» PROBLEM DESCRIPTION
Count the lines in the items below that contain the word "This", and give only that number.

» EXERCISE DATA
##########

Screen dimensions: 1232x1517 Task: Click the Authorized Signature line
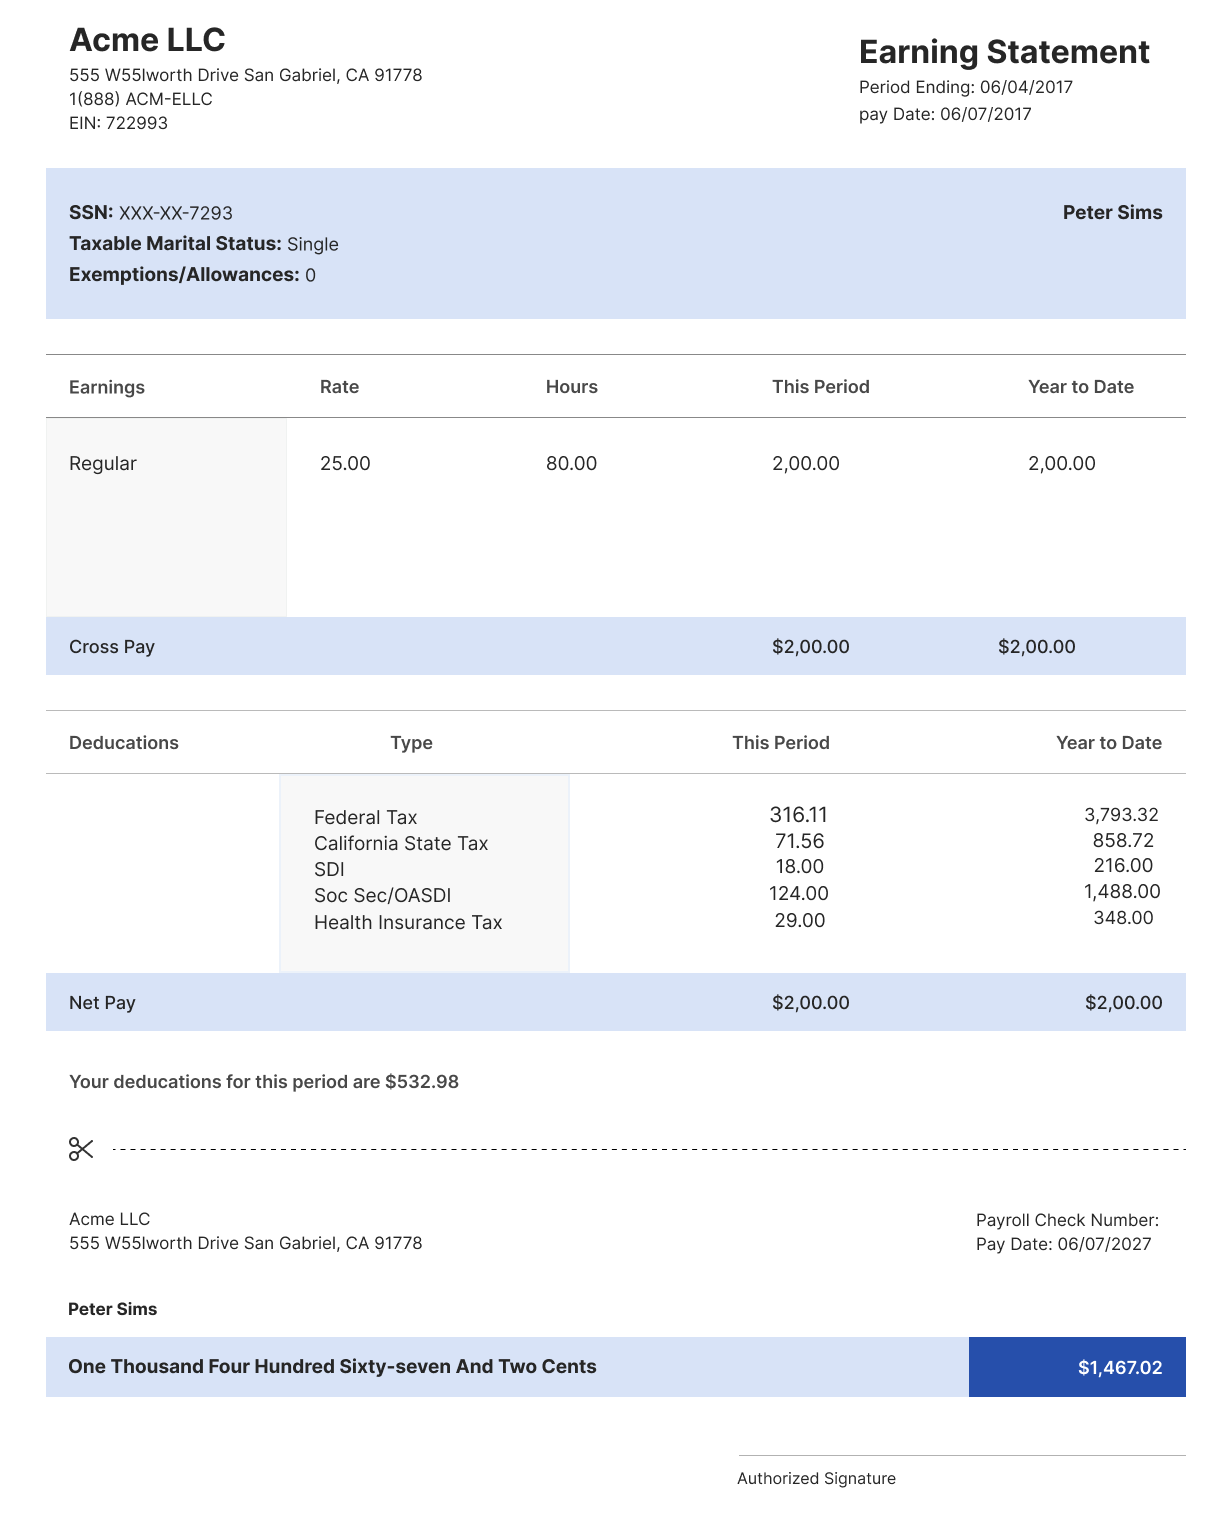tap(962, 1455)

##########

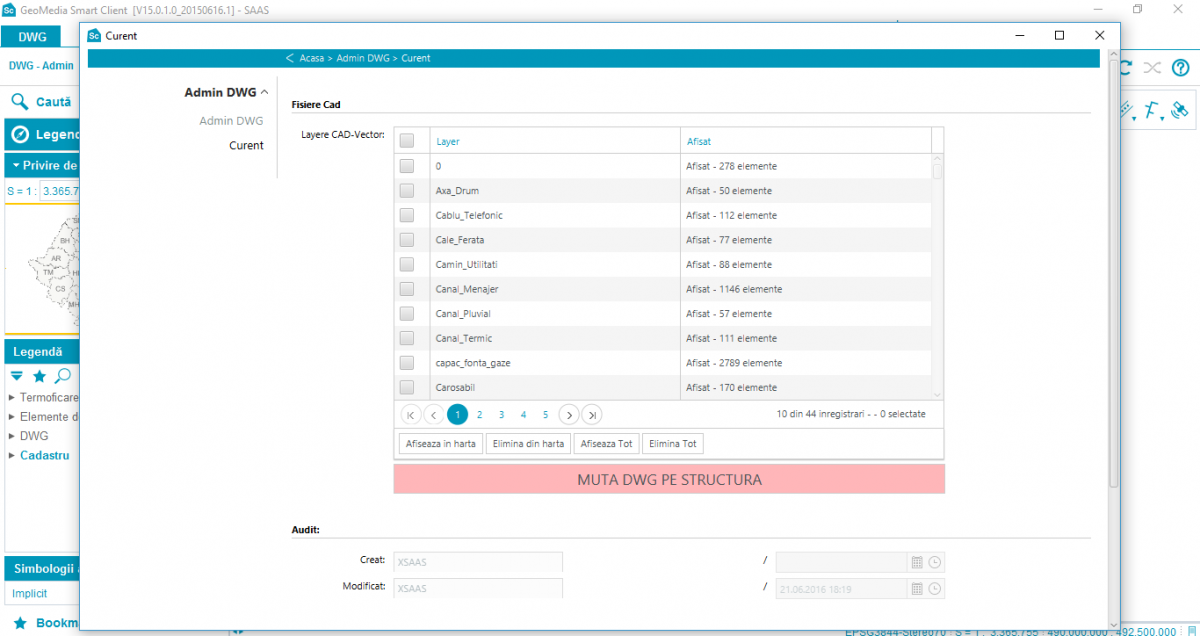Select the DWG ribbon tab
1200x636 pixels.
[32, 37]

##########

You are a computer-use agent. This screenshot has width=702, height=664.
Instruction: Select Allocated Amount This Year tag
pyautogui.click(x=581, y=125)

##########

» RESPONSE TO THE EXERCISE
2